L’8 agosto 1998 i Talebani presero la città afghana di Mazar-e Sharif. Nel massacro morirono anche 11 iraniani: dieci diplomatici e un giornalista. A Teheran, il presidente riformatore Muhammad Khatami fu obbligato a spostare carri armati e soldati sul confine orientale.

Sono trascorsi 23 anni e l’incubo talebano incombe di nuovo sugli iraniani. Se ieri gli integralisti dell’Afghanistan hanno preso la città di Sheberghan nella provincia nord di Jawzjan, venerdì a cadere nelle loro grinfie era stata Zaranj, nella provincia sudovest di Nimroz, sul confine con l’Iran. Con l’ultraconservatore Raisi come presidente la situazione torna drammatica.

IL FRONTE OCCIDENTALE non desta meno preoccupazioni, perché in Iraq sono stanziati i soldati statunitensi. E ancora, i pasdaran sono sotto pressione a sud: le acque del Golfo persico sono sempre più turbolente. Secondo i periti statunitensi sarebbe made in Iran il drone che il 29 luglio ha ucciso due membri dell’equipaggio (un cittadino britannico e un rumeno) della petroliera MT Mercer Street.

Teheran rimanda le accuse al mittente, dicendo che si tratta di «un complotto israeliano per mettere in cattiva luce la Repubblica islamica alla vigilia dell’insediamento del presidente Ebrahim Raisi».

Il generale Abolfazl Shekarchi ha fatto notare che «gli americani dicono di aver trovato parti di droni iraniani in acqua, questa è la loro prova. Ma quale laboratorio ha deciso che i droni appartengono all’Iran? È il metodo degli americani: tessono storie e le usano per accusare l’Iran, fanno così per metterci sotto pressione».

È in questo difficile contesto internazionale che il 5 agosto il neopresidente iraniano Ebrahim Raisi ha prestato giuramento in parlamento in una cerimonia a cui hanno partecipato anche i diplomatici stranieri e un rappresentante dell’Unione europea.

La prossima settimana, Raisi presenterà i propri ministri ai 290 deputati che molto probabilmente ne approveranno le scelte perché di certo concordate in anticipo con il leader supremo Ali Khamenei. Secondo indiscrezioni, il ministero degli Esteri potrebbe andare al diplomatico di lungo corso Hossein Amir Abdollahian, che gode dell’appoggio dei pasdaran.

IN QUESTA SITUAZIONE, la questione atomica non sembra urgente: sarà necessario sbloccare la situazione per far ripartire il business e risollevare l’economia, ma i negoziatori sul nucleare possono aspettare. Soprattutto se, incalzata da Israele, l’amministrazione Biden insiste tanto sull’includere nell’accordo un drastico stop al programma balistico: i missili non sono negoziabili, servono a difendere l’Iran contro nemici che incalzano e fanno danni.
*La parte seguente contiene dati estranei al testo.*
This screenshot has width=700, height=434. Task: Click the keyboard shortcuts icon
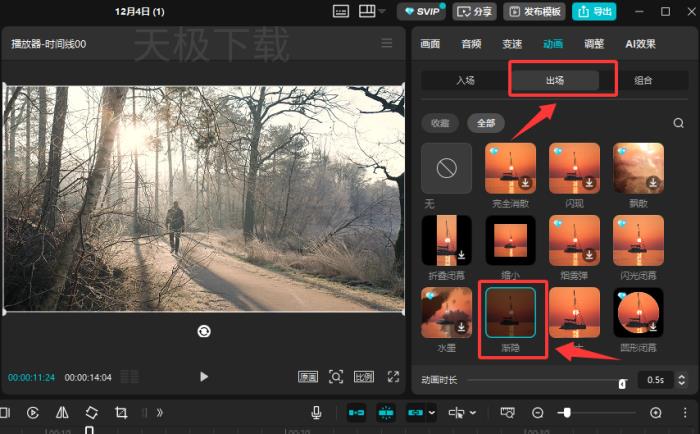click(340, 11)
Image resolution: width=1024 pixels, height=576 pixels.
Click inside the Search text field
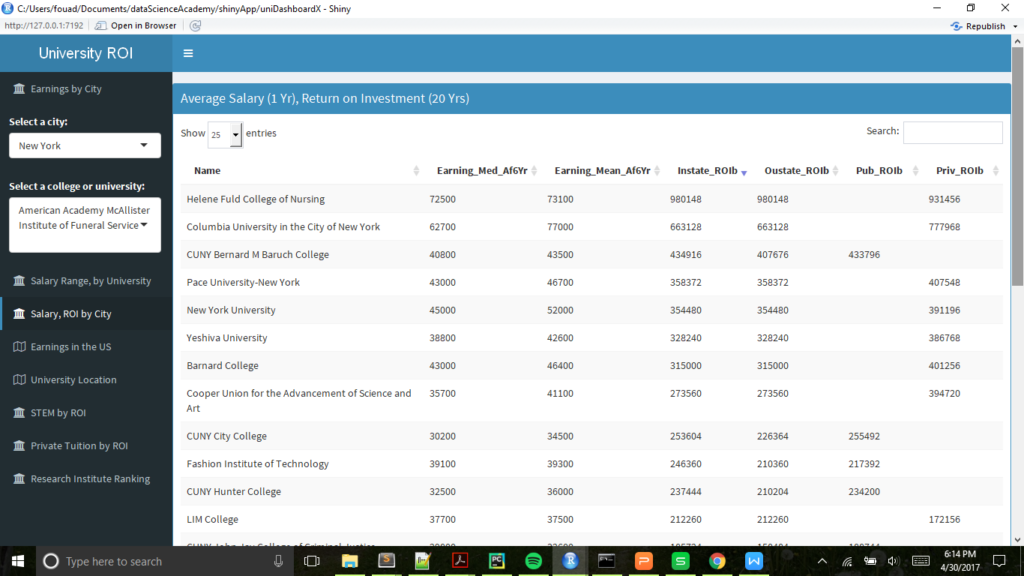(952, 131)
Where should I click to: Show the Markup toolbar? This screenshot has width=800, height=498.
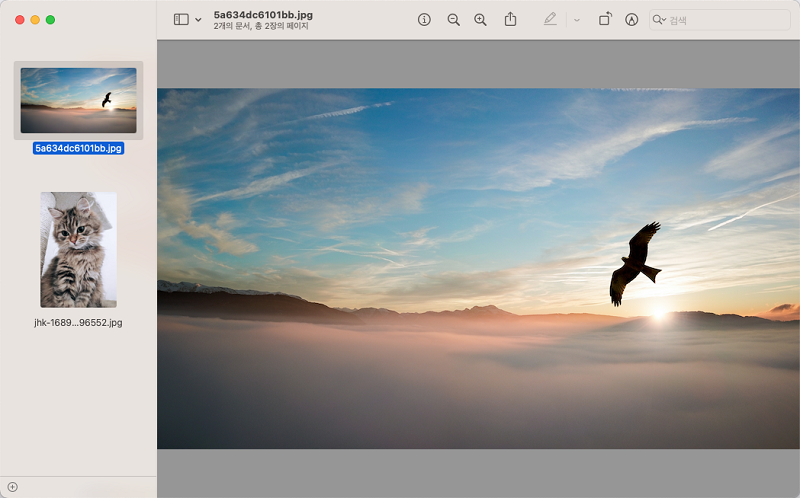(631, 20)
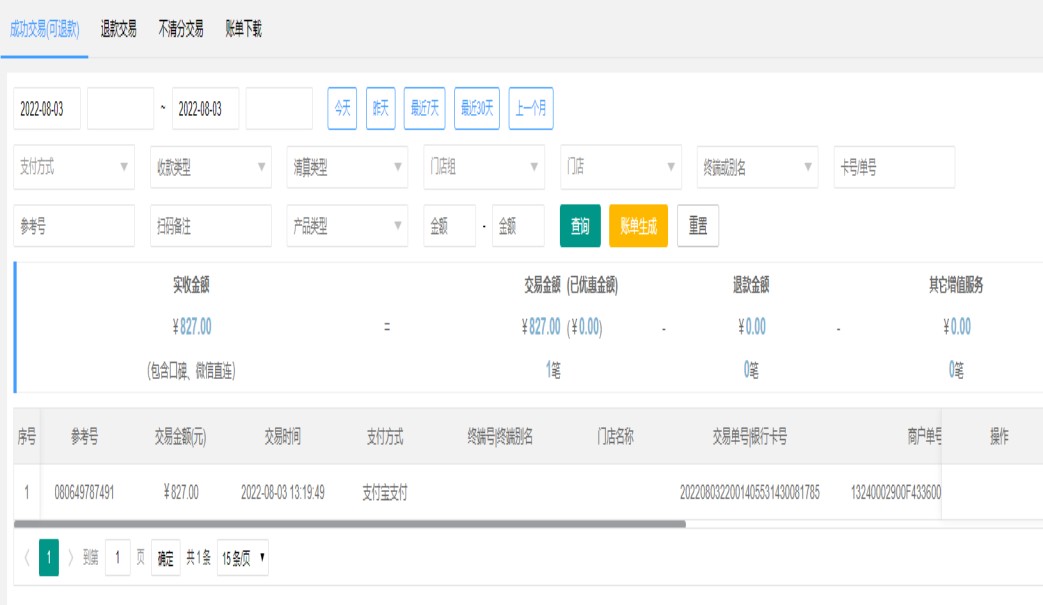
Task: Choose the 最近7天 date range
Action: pyautogui.click(x=424, y=109)
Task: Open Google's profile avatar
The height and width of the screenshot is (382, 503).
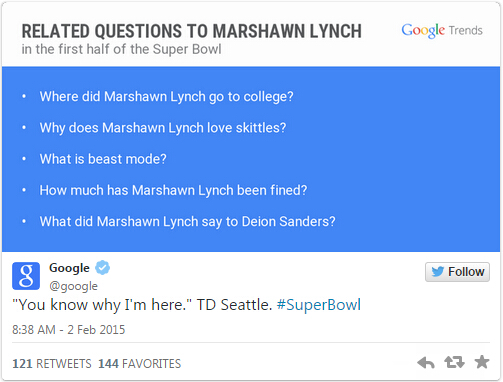Action: point(26,276)
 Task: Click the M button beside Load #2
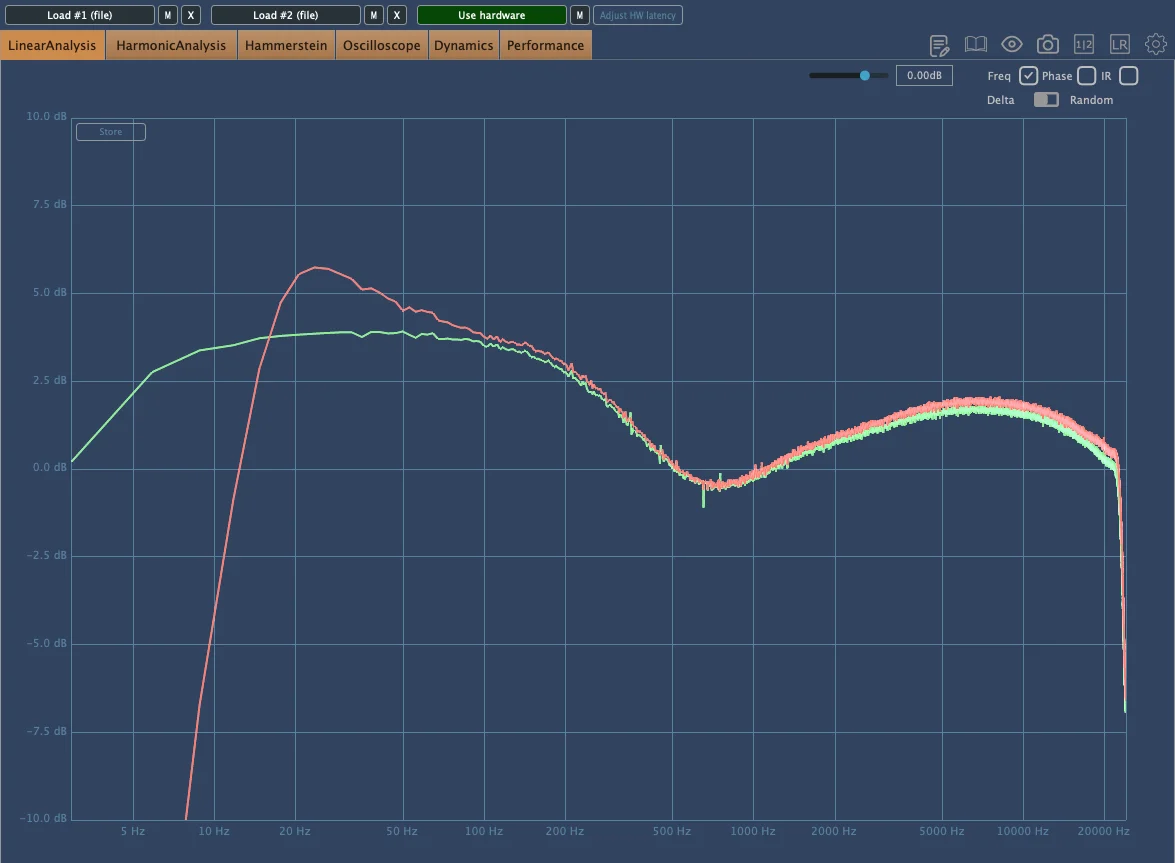click(373, 15)
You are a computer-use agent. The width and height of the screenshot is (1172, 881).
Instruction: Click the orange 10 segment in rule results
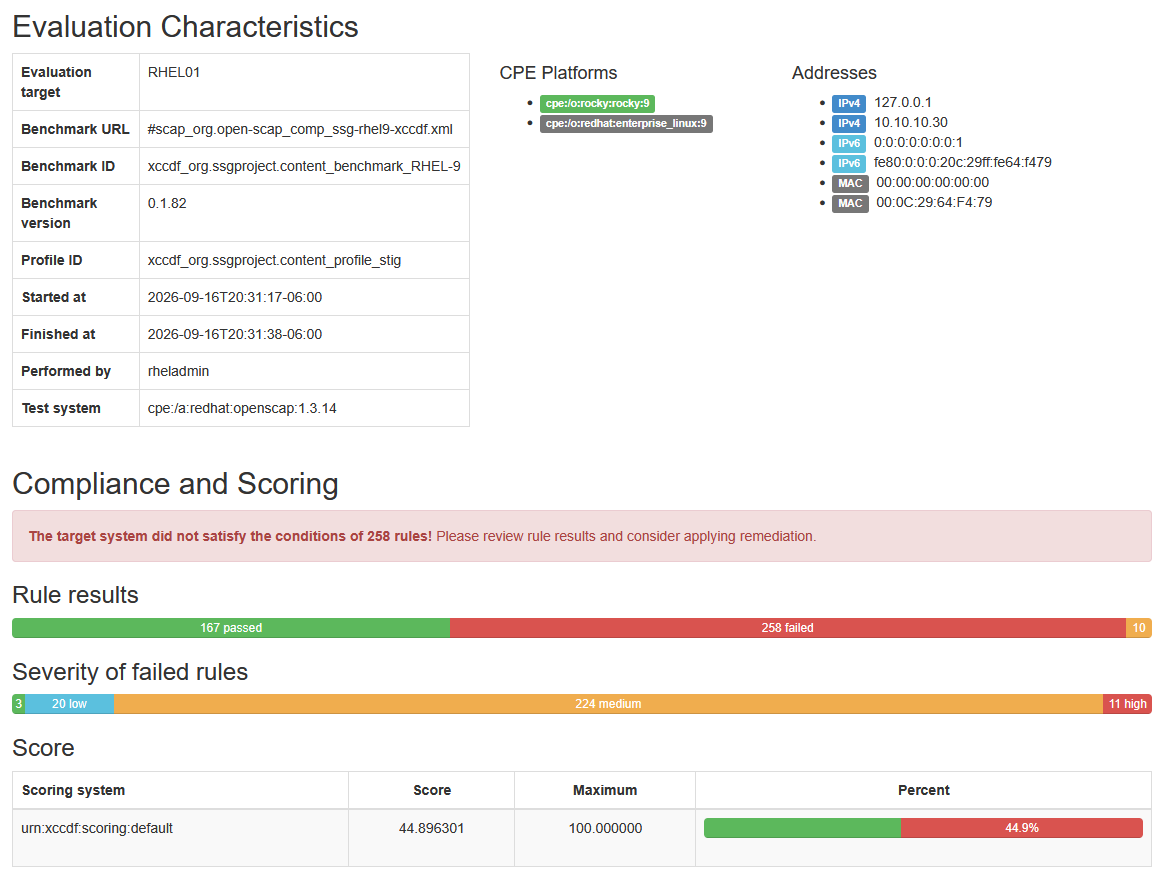click(x=1139, y=628)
Pensiamo all’assassinio del generale Soleimani nell’aeroporto di Baghdad a gennaio 2020, i numerosi attentati in cui hanno perso la vita gli scienziati nucleari iraniani, le operazioni di sabotaggio agli impianti nucleari ed elettrici.

Il governo di Raisi dovrà prestare attenzione anche alle numerose sfide sul fronte interno, non ultime la siccità e le proteste. La pandemia non dà tregua, complice la scarsità dei vaccini. Il 19 agosto ricorre il decimo giorno del mese islamico di muharram.

Per i musulmani sciiti è Ashura, il giorno dell’espiazione in cui si commemora il massacro dell’Imam Hossein, nipote di Maometto attraverso la figlia prediletta Fatima, e dei suoi uomini nella piana di Kerbela, una cittadina che oggi si trova in Iraq.

Da secoli gli sciiti ricordano il giorno in cui è per la prima volta sparso il sangue del Profeta, con le processioni dei flagellanti: difficilmente una simile cerimonia potrà aver luogo quest’anno. Per ayatollah e pasdaran sarà un’occasione perduta, «ogni giorno è Ashura, ogni luogo è Kerbela» è uno degli slogan della Repubblica islamica: serve a ribadire che gli sciiti sono sempre vittime.